#### GOAL OF THE EXERCISE
Exactly as written, set down the lines from the top of the entries through the line bearing "Task: Click inside the prompt input area", with every picture left out.

[Dataset entries]
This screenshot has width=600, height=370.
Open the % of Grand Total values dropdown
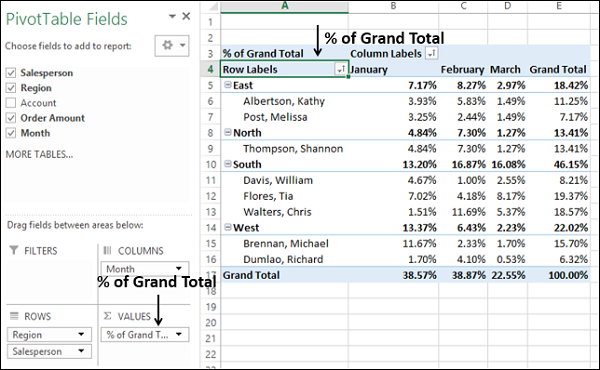point(179,334)
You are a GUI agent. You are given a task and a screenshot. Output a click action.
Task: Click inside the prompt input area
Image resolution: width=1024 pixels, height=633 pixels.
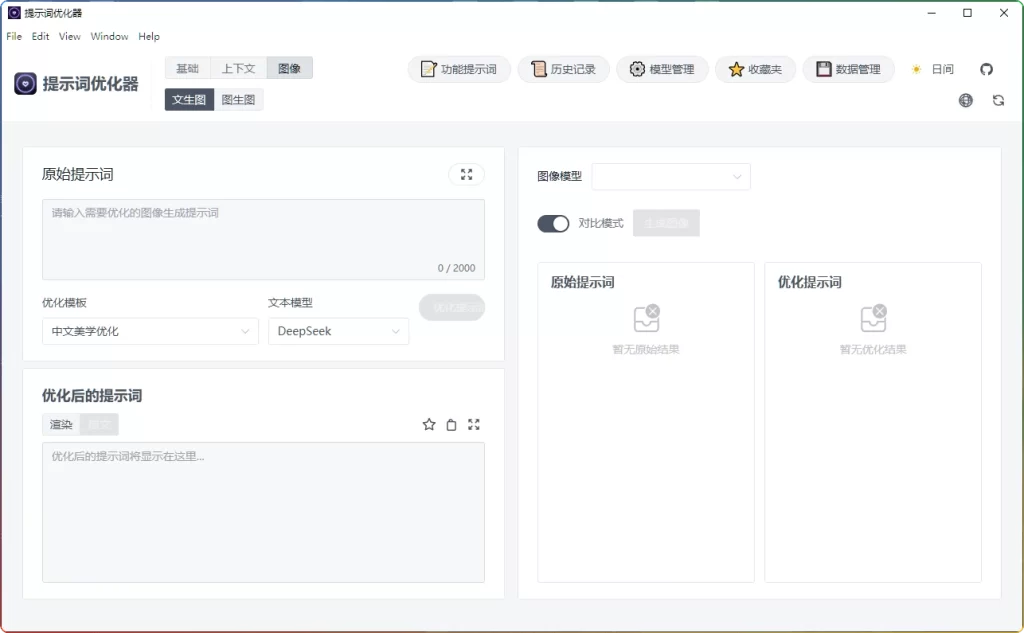pyautogui.click(x=262, y=238)
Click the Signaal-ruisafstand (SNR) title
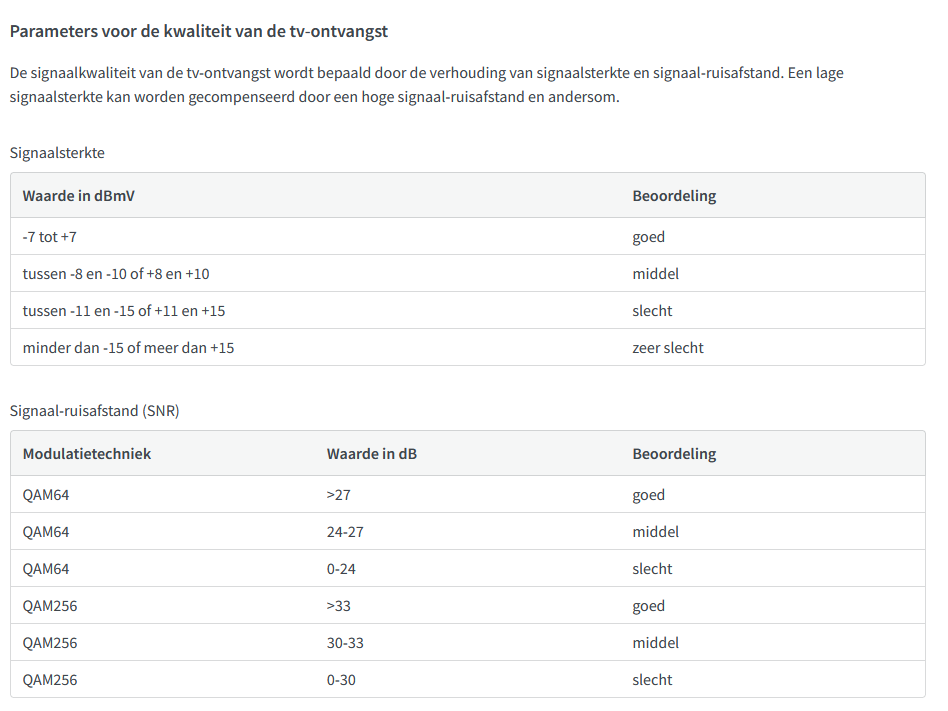Viewport: 948px width, 711px height. click(94, 411)
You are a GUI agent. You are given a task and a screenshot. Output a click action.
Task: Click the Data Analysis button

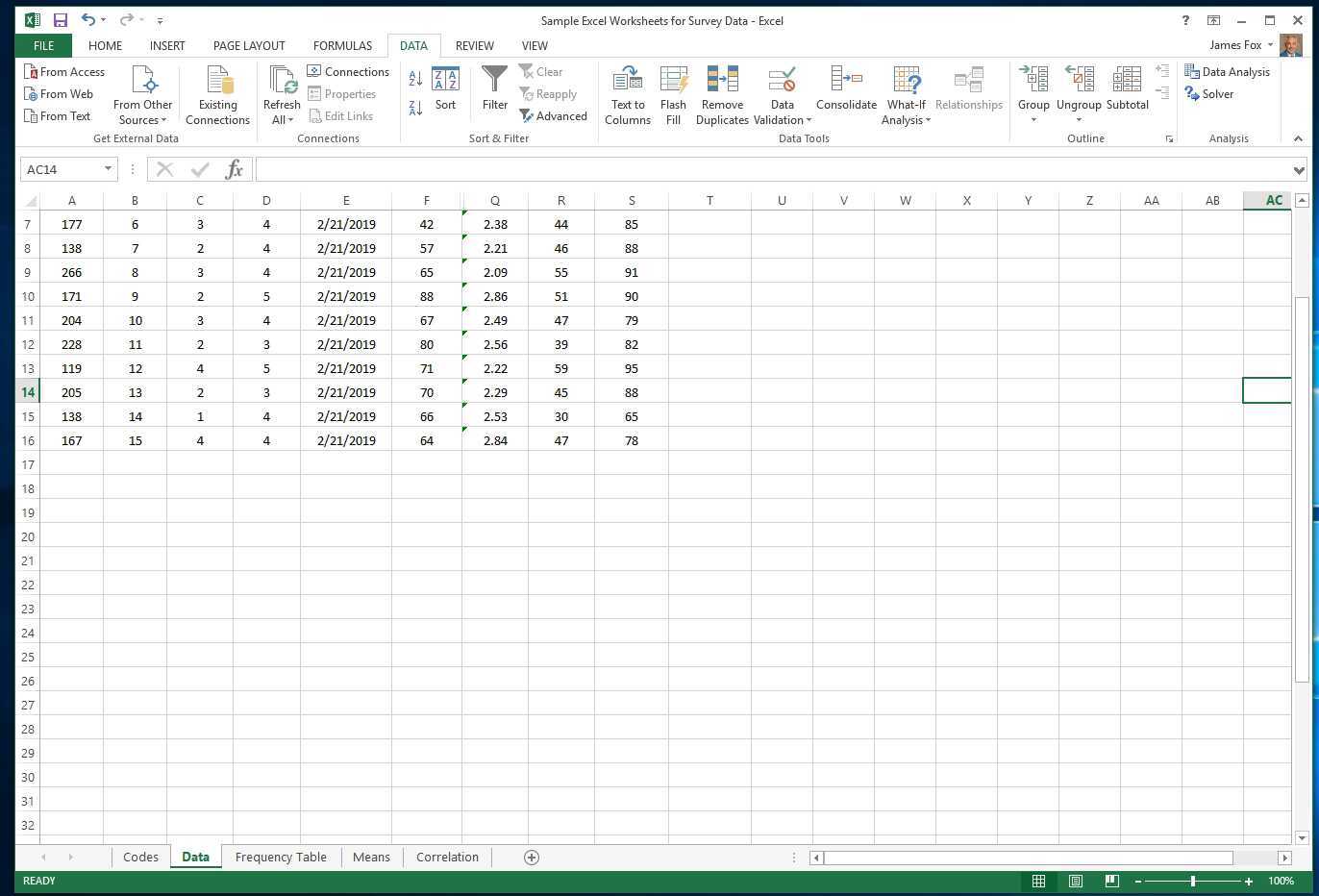(x=1228, y=72)
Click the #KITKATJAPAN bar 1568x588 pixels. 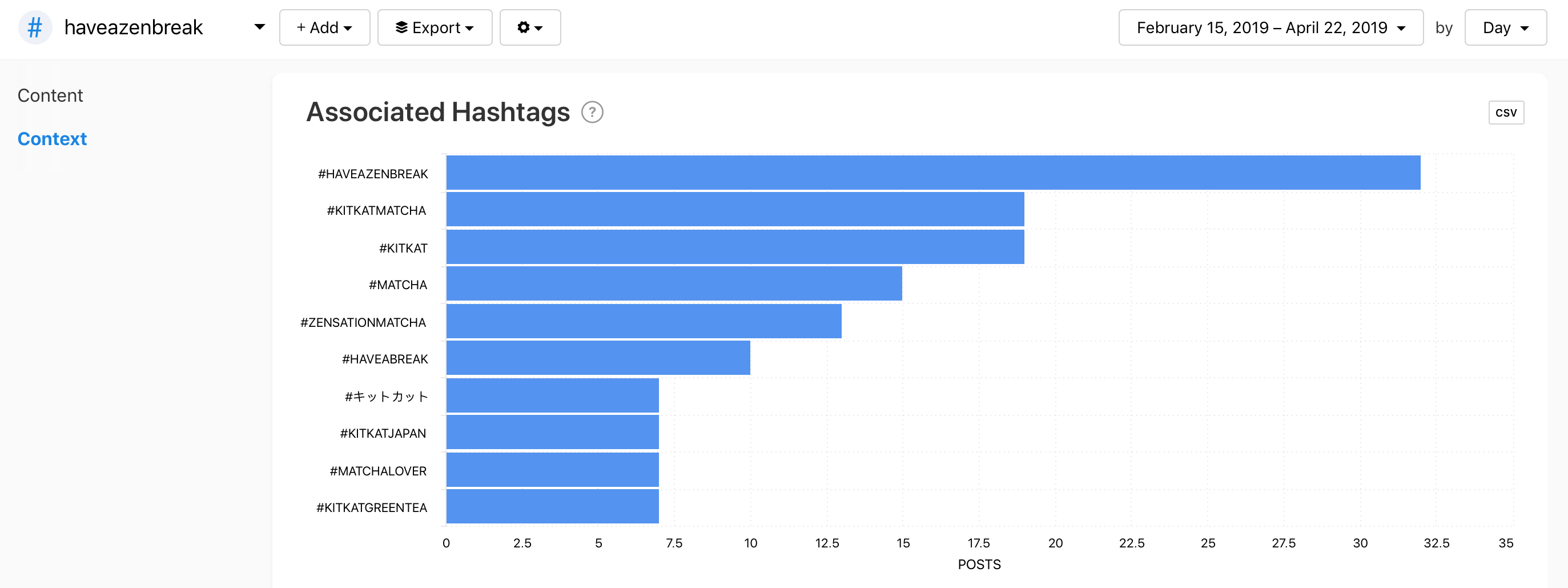click(552, 433)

#### RESPONSE FOR THIS EXERCISE
This screenshot has width=600, height=370.
Open the % of Grand Total values dropdown
point(179,334)
You are a GUI agent. You are given a task and a screenshot. Output a click action.
Task: Click inside the prompt input area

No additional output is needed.